■ **Texto de partida**:
•••••
No banco imediatamente em frente do comboio, Yumi começa por afirmar, com timidez, que é de Osaka. Com a continuação da conversa, corrige e assume que nasceu e vive em Nara, Japão. Acaba por nos justificar de forma meio esforçada : “I’m shy … I prefer to say I’m from Osaka …“.
Foi com surpresa que apurámos que, para alguns dos habitantes mais jovens, Nara pode ser considerada “campo” na sua faceta depreciada, motivo de retracção e até alguma vergonha, pela comparação crua ao Japão cosmopolita e ultra-sofisticado de Tóquio, Nagoya, Kobe ou Osaka.
Parecem faltar motivos reais para este tipo de complexos. Herança e testemunho vivo do passado medieval do país do sol nascente, nunca cairiam bem a Nara os arranha-céus e os néones, os ecrãs de alta definição das metrópoles nipónicas ou a linha de shinkansen (comboio-bala) que as liga e lhe passa uns quilómetros ao lado.
O estilo de Nara é outro, comparável, em escala reduzida, ao da vizinha Quioto: pouco luminoso. Nem por isso, menos brilhante e vistoso.
Certas características que lhe são únicas – como o maior edifício de madeira do mundo, o Todai-ji, os vastos jardins relvados e os veados que os percorrem sem destino certo – encantaram os primeiros visitantes e valorizaram-na, desde então, ao ponto de a UNESCO ter qualificado os “Historic Monuments of Ancient Nara” – ruínas, seis templos e oito florestas primárias – como património mundial.
A Nara Moderna e Atarefada da rua Sanjo-dori
Quando descemos das longas composições Japan Rail que servem Nara chegamos, claro está, à hora prevista. Como é do conhecimento universal, no que diz respeito a tabelas e responsabilidades profissionais, os japoneses não se desleixam.
Introduz-nos à cidade a longa Sanjo-dori, a principal rua comercial e a que conduz à sua zona histórica, onde se encontram quase todos os jardins e edifícios seculares.
De ambos os lados, sucedem-se estabelecimentos díspares. Um McDonalds que dá para uma loja de quimonos, que se opõe a uma casa de pachinko (jogo de sorte que viciou muitos japoneses) que, por sua vez, revela uma loja de conveniência e por aí fora, sem qualquer lógica temática ou visual.
Por coerência com a incoerência, a pé e de bicicleta, passa por nós gente de todas as idades, nacionalidades e tipos.
São assalariados locais prisioneiros de fatos escuros, rapazes e raparigas a gastar a sua derradeira liberdade teenager: elas, de mini-saia nos limites, botas de cano alto e gorro soviético ushanka; eles menos expostos ao frio, mas igualmente rendidos aos visuais ocidentalizados cool que enfeitam as montras.
•••••
■ **Trabalho pedido**: Dá a continuação do texto sobre Nara a partir da última frase apresentada. A listagem é material à parte, sem ligação ao texto sobre Nara.

■ **Excerto dos dados**:
•••••
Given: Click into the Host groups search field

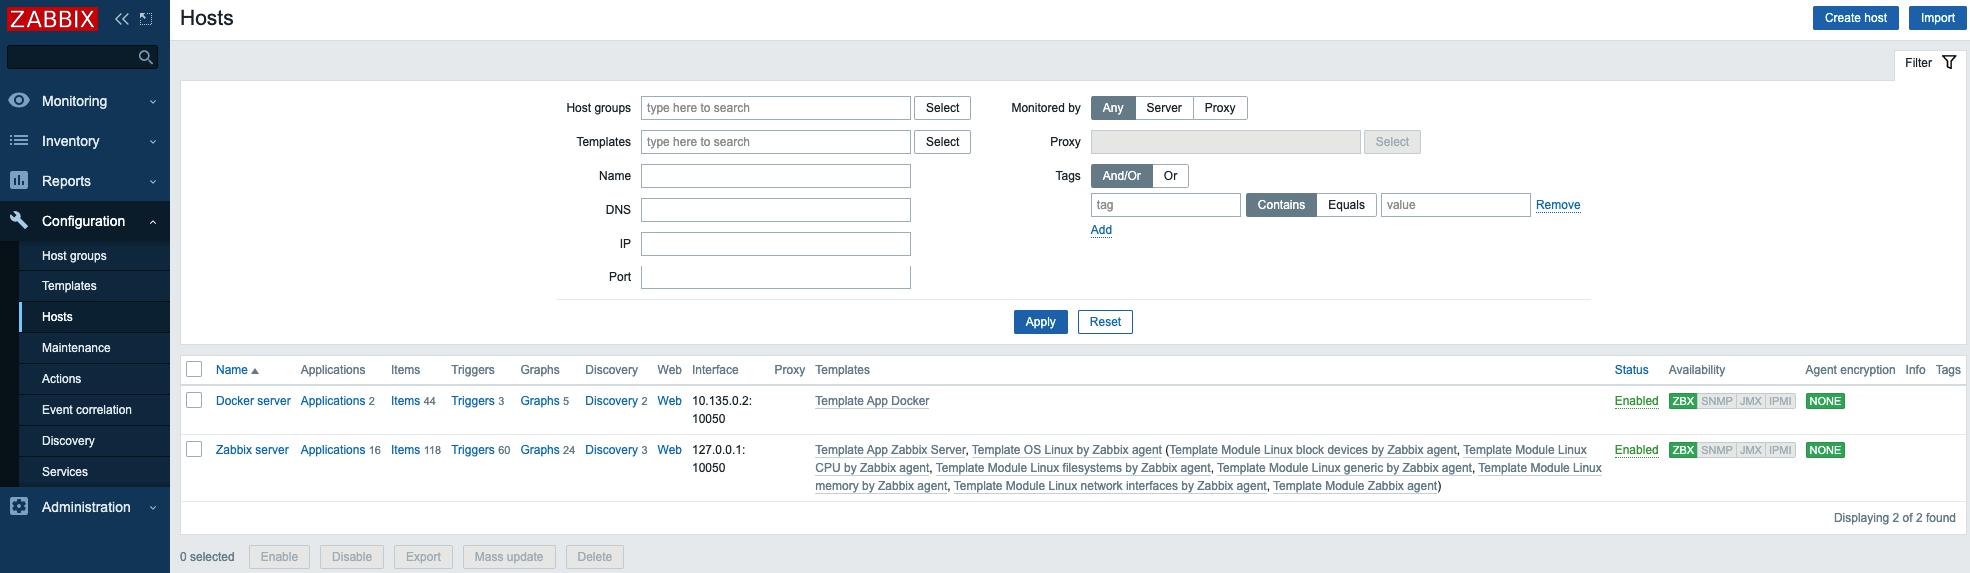Looking at the screenshot, I should [775, 108].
•••••
■ **Resultado do exercício**:
Cruzam-se ainda bandos de estudantes estridentes, submetidos aos uniformes infantis das suas escolas e visitantes japoneses e estrangeiros sortidos, dos mochileiros desenrascados aos milionários aperaltados.
Massa de Pasteis e o Dar de Caras com a Nara Secular
Um aglomerado destas personagens assiste à produção tradicional de massa de chá verde, usada em vários tipos de bolos típicos japoneses, recheados com um creme adocicado de feijão.
Os protagonistas são dois pasteleiros munidos de marretas que martelam em alternância e com toda a força o conteúdo de uma tina e gritam em jeito militar, a cada movimento. A coreografia impressiona outros transeuntes que, aos poucos, se juntam à assistência.
Ao lado, as margens arredondadas do lago Sarusawano são um ponto de confluência natural para quem vem de fora. Ocupam-nas pintores e fotógrafos amadores hiper-equipados ou de máquina compacta em riste, estrategicamente posicionados face ao reflexo do pagode mais alto (50.1 m) do templo Kofuku-ji, outro dos destaques patrimoniais de Nara e antigo pretendente do título do mais elevado do Japão que perdeu, no entanto, para um rival de Quioto.
O Kofuku-ji actual – constituído apenas por quatro edifícios construídos posteriormente: os pagodes de três e cinco andares (goju-no-tou), a Casa do Tesouro e o Tokondo Hall – é uma parte ínfima dos cerca de 175 que o formavam no auge do seu esplendor e que desapareceram durante os 1300 anos que passaram desde o início da sua construção, datado de 710.
Apesar de diminuído, este é, ainda hoje, um dos principais templos japoneses da corrente budista Hosso, também conhecida por yuishiki, que defende que toda a existência é consciência e, como tal, que nada existe para lá da mente.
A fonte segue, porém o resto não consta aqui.